At least five people have been killed as Pakistani and Indian troops traded heavy fire in Kashmir today. The violence broke out only hours after the US Defence Secretary Mr Donald Rumsfeld left the region.
Nine others were also wounded in firing across the frontline dividing Indian-ruled Jammu and Kashmir from Pakistani-held Kashmir and the province of Punjab, officials on both sides said.
On Thursday MR Rumsfeld said he believed the leaders of the two nuclear-armed neighbours were behaving responsibly but there was still a risk the two countries could slide toward conflict.

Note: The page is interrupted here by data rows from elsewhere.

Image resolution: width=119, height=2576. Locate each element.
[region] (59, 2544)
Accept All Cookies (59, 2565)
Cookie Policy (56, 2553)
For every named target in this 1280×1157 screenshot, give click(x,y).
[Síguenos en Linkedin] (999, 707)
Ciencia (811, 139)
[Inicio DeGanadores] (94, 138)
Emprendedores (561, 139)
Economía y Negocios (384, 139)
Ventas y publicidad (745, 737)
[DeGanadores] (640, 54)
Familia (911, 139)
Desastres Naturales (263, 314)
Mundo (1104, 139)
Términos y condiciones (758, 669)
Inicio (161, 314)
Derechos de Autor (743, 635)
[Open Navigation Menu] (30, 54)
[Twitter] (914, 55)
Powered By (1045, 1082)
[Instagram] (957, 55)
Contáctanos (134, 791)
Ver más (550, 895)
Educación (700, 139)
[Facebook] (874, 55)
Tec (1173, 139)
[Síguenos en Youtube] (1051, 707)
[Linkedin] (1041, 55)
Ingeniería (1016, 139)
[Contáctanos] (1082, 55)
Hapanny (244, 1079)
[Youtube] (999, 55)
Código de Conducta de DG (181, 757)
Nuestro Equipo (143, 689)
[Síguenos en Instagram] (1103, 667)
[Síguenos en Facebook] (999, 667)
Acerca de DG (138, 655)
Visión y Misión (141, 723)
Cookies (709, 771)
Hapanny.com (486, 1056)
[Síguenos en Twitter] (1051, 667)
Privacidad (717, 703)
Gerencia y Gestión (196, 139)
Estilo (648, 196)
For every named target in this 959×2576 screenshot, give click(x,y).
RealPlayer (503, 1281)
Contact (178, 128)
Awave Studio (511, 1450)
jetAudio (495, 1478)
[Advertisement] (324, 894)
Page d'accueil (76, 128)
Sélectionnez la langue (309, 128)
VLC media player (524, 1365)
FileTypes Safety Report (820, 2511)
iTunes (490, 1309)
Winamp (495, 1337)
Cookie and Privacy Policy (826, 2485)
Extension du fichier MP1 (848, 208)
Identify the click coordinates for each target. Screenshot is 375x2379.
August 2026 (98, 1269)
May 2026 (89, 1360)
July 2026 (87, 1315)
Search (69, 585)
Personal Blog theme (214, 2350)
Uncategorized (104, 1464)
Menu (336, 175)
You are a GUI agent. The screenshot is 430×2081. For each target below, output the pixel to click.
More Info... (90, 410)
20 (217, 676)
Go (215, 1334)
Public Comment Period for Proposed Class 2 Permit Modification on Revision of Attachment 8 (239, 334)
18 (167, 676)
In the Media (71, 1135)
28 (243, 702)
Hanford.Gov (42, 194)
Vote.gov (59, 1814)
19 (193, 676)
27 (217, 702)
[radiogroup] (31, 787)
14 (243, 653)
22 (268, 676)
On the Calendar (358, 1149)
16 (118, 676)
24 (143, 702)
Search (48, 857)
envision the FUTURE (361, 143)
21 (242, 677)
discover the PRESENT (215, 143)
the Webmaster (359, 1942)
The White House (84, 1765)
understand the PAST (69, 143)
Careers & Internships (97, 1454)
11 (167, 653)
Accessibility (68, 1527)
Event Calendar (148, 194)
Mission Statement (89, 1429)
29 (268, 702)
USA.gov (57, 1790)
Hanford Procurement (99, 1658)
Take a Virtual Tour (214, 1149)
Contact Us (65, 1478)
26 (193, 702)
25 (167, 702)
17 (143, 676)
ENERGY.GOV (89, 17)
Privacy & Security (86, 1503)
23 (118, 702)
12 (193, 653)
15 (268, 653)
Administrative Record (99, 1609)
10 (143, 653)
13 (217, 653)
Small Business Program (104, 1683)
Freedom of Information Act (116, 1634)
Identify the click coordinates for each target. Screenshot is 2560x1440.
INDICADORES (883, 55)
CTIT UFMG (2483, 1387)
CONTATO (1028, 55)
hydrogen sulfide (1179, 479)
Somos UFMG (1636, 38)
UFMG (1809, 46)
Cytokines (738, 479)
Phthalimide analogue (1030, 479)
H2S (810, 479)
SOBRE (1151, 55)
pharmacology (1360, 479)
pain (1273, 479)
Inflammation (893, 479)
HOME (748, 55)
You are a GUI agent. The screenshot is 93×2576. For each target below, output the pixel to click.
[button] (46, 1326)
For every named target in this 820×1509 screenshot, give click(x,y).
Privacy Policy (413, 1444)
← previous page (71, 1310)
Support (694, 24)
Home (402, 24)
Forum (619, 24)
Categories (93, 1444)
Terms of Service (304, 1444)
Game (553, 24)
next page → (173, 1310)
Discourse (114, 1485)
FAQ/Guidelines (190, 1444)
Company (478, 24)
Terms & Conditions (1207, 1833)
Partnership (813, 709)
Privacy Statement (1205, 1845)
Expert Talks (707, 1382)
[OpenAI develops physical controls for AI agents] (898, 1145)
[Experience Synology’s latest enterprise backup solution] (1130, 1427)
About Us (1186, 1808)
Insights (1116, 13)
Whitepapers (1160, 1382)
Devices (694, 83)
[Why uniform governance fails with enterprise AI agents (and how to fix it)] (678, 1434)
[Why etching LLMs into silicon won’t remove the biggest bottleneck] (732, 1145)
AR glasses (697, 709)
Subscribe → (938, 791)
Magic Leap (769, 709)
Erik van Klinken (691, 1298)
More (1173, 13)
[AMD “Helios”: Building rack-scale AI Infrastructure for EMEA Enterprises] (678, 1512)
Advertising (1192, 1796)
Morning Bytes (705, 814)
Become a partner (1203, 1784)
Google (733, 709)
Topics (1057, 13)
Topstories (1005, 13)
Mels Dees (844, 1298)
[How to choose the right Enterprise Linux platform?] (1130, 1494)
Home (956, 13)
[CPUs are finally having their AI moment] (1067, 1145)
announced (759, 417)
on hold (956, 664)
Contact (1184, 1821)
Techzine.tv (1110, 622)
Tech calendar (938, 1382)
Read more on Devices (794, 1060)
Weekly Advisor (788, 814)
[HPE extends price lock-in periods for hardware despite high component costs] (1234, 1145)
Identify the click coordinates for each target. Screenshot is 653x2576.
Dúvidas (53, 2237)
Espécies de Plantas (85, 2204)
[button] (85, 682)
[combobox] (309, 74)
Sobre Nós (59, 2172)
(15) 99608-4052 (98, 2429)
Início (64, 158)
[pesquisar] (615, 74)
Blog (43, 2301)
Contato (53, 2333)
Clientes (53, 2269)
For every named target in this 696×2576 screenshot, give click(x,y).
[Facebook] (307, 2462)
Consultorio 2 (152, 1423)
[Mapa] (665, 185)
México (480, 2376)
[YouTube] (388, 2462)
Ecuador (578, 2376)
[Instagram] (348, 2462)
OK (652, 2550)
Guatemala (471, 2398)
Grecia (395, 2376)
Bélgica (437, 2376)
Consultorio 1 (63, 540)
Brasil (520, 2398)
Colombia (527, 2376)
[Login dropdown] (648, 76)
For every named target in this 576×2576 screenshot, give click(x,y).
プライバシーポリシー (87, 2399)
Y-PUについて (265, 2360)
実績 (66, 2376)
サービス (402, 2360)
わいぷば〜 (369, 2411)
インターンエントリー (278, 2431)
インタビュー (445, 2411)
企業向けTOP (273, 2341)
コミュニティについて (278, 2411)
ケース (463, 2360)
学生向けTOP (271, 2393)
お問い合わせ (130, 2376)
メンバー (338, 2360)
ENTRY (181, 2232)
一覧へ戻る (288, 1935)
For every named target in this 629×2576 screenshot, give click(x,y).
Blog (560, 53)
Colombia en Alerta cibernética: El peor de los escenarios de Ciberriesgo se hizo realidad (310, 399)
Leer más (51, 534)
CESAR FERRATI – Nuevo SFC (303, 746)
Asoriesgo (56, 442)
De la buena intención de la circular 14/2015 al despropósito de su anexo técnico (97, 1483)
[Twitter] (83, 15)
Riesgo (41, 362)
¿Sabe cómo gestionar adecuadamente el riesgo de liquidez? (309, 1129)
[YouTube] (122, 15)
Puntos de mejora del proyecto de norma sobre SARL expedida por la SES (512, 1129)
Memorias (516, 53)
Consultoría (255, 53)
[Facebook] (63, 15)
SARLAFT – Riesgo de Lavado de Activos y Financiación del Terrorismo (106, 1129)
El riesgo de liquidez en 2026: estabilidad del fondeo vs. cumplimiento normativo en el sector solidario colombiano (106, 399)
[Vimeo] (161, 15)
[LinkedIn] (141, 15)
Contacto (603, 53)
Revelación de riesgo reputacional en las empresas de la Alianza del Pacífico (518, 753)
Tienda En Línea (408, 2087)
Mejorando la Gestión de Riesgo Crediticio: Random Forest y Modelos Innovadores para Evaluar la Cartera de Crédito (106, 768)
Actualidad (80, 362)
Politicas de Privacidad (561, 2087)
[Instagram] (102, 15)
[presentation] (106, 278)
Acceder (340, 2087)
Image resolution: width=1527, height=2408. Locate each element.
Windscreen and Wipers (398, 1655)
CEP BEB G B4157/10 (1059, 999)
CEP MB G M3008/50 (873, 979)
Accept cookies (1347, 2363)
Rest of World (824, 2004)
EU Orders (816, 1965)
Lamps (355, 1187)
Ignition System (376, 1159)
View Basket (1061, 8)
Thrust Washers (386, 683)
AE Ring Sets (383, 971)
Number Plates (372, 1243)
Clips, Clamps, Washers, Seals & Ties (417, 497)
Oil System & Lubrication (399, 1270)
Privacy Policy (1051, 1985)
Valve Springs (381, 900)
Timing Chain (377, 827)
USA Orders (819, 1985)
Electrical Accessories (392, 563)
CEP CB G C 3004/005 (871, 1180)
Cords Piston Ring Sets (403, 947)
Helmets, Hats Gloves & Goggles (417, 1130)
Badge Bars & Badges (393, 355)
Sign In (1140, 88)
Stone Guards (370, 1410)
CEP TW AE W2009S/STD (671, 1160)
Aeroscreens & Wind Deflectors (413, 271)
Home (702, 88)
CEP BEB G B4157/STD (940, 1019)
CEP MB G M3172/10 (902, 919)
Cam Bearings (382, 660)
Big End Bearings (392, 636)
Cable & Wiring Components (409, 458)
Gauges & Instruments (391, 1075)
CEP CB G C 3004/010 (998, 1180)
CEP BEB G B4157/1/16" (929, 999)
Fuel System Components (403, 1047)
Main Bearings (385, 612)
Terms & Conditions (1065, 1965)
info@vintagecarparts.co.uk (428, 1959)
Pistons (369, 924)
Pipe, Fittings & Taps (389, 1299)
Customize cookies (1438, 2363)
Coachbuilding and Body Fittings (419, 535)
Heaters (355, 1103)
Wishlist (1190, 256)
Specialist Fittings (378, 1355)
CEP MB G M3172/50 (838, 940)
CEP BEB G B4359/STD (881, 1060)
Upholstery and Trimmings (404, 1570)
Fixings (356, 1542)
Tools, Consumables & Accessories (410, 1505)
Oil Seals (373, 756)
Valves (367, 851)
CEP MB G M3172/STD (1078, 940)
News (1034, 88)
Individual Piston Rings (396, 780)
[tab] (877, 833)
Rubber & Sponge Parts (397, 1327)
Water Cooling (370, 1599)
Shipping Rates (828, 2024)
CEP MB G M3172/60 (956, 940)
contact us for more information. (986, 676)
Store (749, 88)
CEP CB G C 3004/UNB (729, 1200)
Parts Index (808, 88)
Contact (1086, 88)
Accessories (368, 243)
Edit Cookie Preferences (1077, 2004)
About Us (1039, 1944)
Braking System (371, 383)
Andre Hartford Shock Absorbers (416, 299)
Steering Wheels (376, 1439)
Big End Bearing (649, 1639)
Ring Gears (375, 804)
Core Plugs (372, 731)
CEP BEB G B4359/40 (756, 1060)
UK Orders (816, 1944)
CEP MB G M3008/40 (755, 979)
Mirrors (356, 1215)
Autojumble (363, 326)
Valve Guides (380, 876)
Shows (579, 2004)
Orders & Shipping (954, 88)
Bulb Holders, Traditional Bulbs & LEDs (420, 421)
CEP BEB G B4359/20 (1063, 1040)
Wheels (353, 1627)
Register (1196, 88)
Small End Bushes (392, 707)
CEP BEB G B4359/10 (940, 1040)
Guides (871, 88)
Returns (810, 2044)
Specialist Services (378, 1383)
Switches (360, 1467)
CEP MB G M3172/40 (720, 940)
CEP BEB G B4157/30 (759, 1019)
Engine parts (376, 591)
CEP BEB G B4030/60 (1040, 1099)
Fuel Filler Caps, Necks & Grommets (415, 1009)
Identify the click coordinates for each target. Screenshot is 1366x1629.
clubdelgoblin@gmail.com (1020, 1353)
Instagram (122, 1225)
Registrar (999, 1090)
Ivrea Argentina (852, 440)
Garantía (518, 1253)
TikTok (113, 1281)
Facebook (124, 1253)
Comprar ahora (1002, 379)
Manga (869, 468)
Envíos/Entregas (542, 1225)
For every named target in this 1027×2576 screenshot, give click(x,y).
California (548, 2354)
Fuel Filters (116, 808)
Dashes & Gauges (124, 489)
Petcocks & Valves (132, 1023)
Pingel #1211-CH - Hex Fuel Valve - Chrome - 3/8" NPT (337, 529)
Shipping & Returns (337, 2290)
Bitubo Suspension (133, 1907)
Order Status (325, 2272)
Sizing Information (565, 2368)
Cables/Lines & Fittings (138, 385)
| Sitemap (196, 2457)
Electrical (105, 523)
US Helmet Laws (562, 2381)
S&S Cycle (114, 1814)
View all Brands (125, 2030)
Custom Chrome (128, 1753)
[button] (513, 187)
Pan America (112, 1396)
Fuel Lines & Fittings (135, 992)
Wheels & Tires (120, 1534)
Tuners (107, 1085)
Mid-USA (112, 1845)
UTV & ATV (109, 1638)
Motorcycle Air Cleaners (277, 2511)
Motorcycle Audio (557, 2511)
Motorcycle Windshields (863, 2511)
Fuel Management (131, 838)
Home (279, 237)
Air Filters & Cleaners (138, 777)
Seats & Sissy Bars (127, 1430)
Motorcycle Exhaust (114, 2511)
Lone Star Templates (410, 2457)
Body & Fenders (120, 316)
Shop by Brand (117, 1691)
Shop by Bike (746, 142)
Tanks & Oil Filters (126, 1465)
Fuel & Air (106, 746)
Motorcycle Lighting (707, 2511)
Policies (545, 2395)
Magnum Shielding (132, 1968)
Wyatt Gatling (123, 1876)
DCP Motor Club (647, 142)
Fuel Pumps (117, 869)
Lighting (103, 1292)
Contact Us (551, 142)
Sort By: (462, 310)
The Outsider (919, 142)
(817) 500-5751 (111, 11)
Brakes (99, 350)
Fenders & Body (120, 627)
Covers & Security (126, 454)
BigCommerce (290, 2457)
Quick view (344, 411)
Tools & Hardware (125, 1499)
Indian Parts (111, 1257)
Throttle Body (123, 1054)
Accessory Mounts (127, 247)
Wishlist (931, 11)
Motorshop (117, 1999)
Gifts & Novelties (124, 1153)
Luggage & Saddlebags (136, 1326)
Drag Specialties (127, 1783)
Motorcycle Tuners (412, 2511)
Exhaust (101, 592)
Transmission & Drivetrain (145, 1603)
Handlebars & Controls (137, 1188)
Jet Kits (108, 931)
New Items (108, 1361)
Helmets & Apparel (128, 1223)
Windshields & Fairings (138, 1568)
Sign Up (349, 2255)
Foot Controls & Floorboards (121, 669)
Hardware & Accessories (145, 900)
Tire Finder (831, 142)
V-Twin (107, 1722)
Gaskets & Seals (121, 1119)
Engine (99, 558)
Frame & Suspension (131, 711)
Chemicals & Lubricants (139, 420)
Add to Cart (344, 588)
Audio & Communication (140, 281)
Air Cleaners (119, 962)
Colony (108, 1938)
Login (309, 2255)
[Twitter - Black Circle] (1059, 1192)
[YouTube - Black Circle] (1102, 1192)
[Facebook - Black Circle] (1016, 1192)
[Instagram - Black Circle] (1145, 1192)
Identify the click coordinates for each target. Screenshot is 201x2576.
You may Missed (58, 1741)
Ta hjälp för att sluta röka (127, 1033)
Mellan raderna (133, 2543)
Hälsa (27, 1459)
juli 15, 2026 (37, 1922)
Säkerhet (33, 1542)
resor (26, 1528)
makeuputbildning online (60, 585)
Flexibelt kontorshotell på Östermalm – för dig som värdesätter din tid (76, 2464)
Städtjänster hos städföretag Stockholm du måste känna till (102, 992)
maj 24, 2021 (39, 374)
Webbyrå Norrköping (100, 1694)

Officials in Muzaffarabad, capital of Pakistan-ruled Kashmir, said five people including a baby boy were killed and seven others wounded by Indian shelling this morning in border villages in the districts of Bagh, Rawalakot and Kotli.
Just south of Kashmir, local officials in Pakistan's Sialkot district, bordering the Indian city of Jammu, said a woman was wounded when her house, some seven km (four miles) from the border, was hit by a mortar shell.
An Indian official said a young girl was injured in shelling in a village in the Naushera sector in Indian-ruled Kashmir. "Some cattle have perished and houses damaged elsewhere on the border but there are no reports of any (fatal) casualties so far," he said.
Officials said the two armies exchanged heavy artillery, mortar and machinegun fire at several places along their frontier in the Himalayan region - at the heart of a crisis which has triggered fears of war.
Officials in Pakistani Kashmir said earlier there was intense shelling overnight but a complete lull early on Friday. However, Indian troops later started firing and Pakistani troops retaliated.
"As long as there is deployment of troops on the borders, nothing is certain," one official said. The two armies have exchanged heavy fire in Kashmir for the past month that has killed scores of civilians on both sides and forced thousands to flee their villages.
Tension flared first in mid-December after an attack on the Indian parliament that New Delhi blamed on Pakistan-based Muslim militants fighting Indian rule in Kashmir.